Third through eighth grade students at Santa Rosa Charter School for the Arts are putting on a play about bullying for the school and wider community this week and next, but the show is not without controversy.

One segment of the many vignettes in the production that students have been developing since November dealt with a portrayal of a student who was being bullied for being gay. The piece used the word “faggot.”

“The story is about a child being bullied about being a homosexual and there is some intense language and it’s just an intense piece,” said Principal Anna Guzman who made the decision Tuesday to pull the vignette from the show’s opening performance on campus Thursday.
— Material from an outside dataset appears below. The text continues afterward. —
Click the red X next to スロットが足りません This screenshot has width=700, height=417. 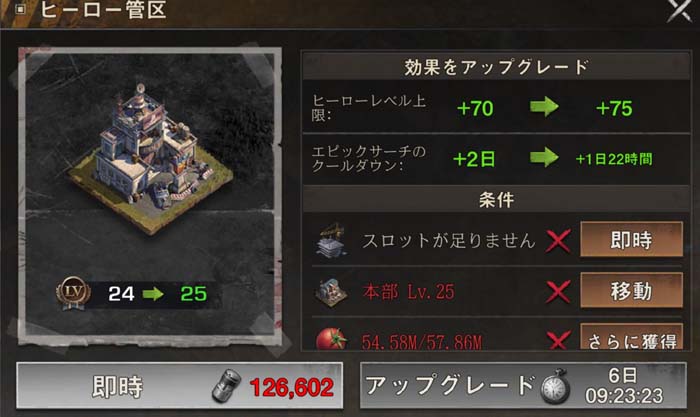point(558,241)
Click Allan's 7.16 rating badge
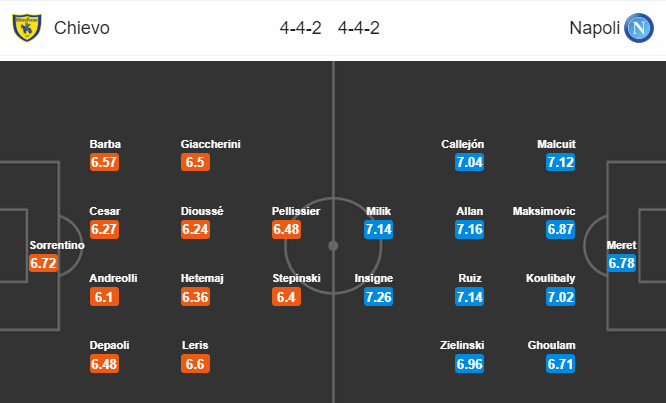This screenshot has width=666, height=403. pos(469,229)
At least one parent called me to say the omission of the piece sends to wrong message to the 13 third through eighth graders involved in the program.

The message is tolerance, said parent Jennifer Stark. The scene that was pulled from the production was about being bullied for being different, not about being homosexual, she said.

The production runs taped interviews of prominent people talking about bullying intermixed with students portraying those relationships.

Superintendent Sharon Liddell backed Guzman’s decision Thursday and said parents are welcome to see the piece in a version of the production being staged for the public next weekend.

Guzman’s viewing of the piece on Tuesday and decision that parents should be given a heads up about the play’s content did not give the school enough time to send out and collect permission slips, so the segment was pulled, Liddell said.

“Anna found out about this late Tuesday in the evening,” Liddell said. “She did not have enough turn around time” to distribute permission slips.

“It simply gives parents an option to make a choice for their own kids,” she said.

Guzman was given the opportunity to see the segment by Walking Elephant Theatre Co. founder Brian Bryson Tuesday.

“Anna knew what was going to be in the play but didn’t know the extent that some of the things might be played out,” Liddell said. “(Bryson) came to the conclusion that there might be some controversy over it because he wanted to show it to her.”

Bryson did not return a call and email seeking comment.

The production is an enrichment course held after school, Guzman said.

No parents objected to the material while it was being developed and rehearsed, according to Liddell.
The show is open to the public and will be staged at Santa Rosa Charter School for the Arts, 756 Humboldt Avenue at 7:30 p.m. Saturday, March 19 and at the Glaser Center, 547 Mendocino Avenue on March 25 and 26.